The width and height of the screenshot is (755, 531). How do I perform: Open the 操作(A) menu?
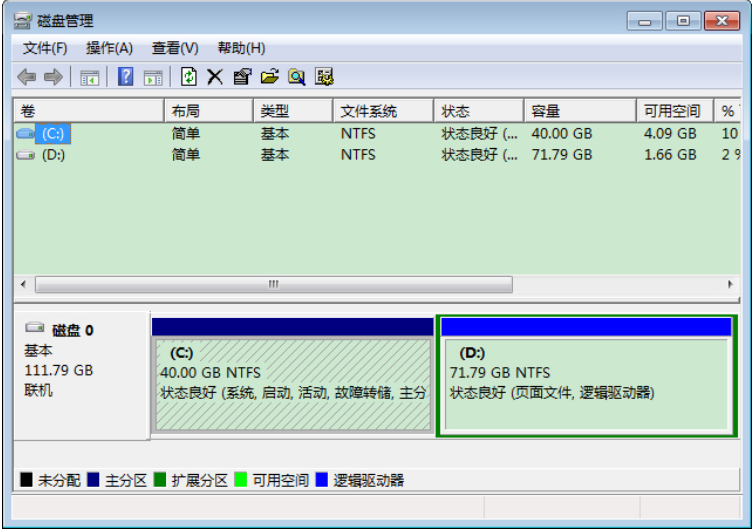coord(109,48)
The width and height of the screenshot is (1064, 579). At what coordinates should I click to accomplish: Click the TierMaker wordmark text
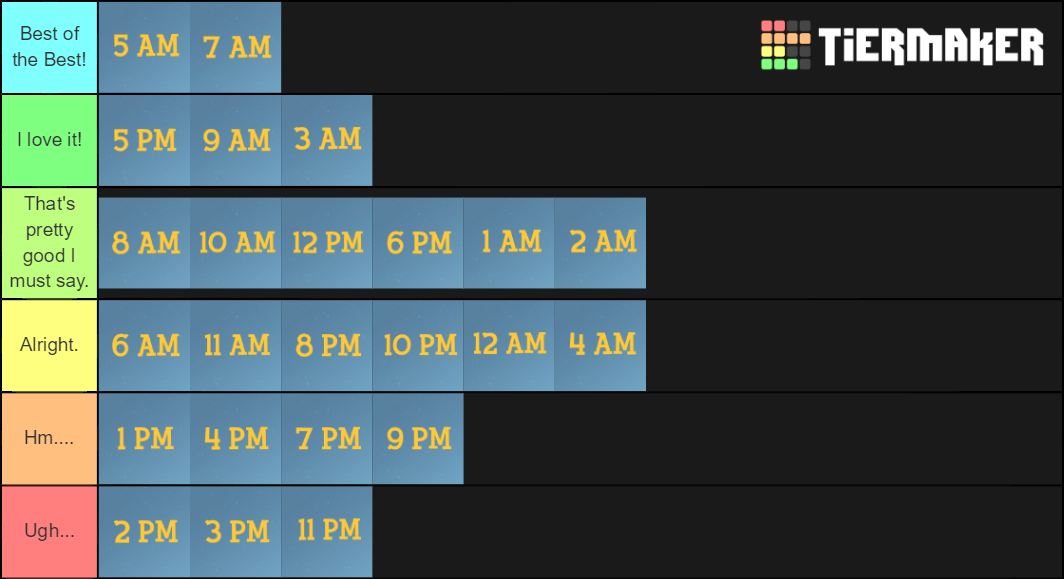[x=931, y=46]
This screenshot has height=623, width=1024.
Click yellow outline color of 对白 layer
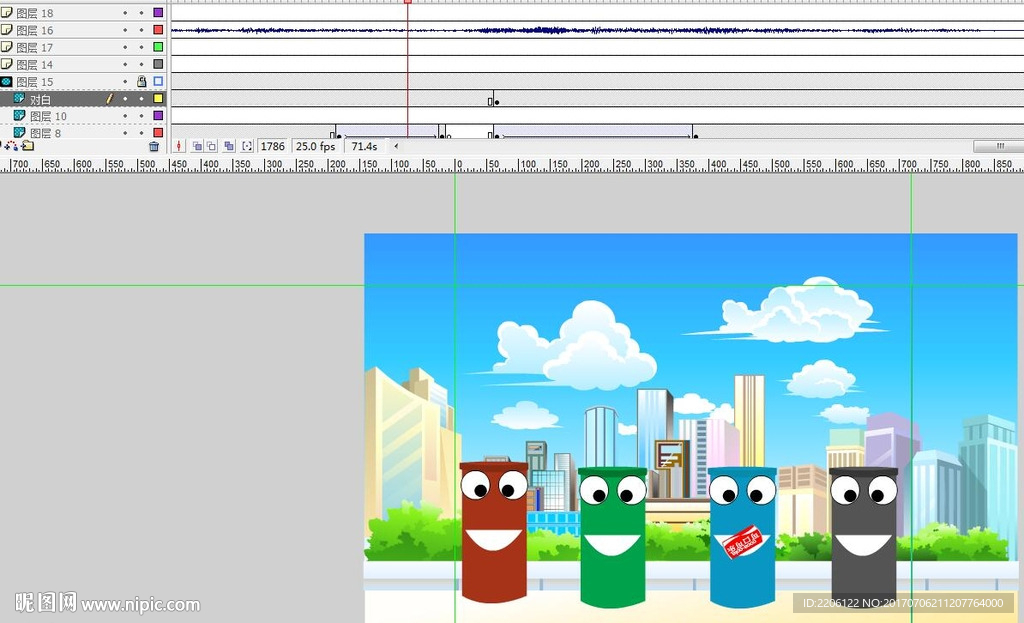coord(158,99)
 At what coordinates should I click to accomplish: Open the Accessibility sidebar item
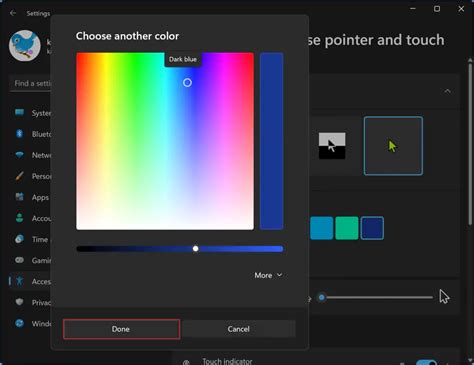coord(31,281)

WHAT NEEDS TO BE DONE. In the records above, transcribe exactly the lines from the one containing "This screenshot has height=623, width=1024." through the last line, both included, and skip the pictures.

EXERCISE ANSWER.
This screenshot has height=623, width=1024.
Click yellow outline color of 对白 layer
coord(158,99)
 At what coordinates should I click to accomplish: Open the Accessibility sidebar item
coord(31,281)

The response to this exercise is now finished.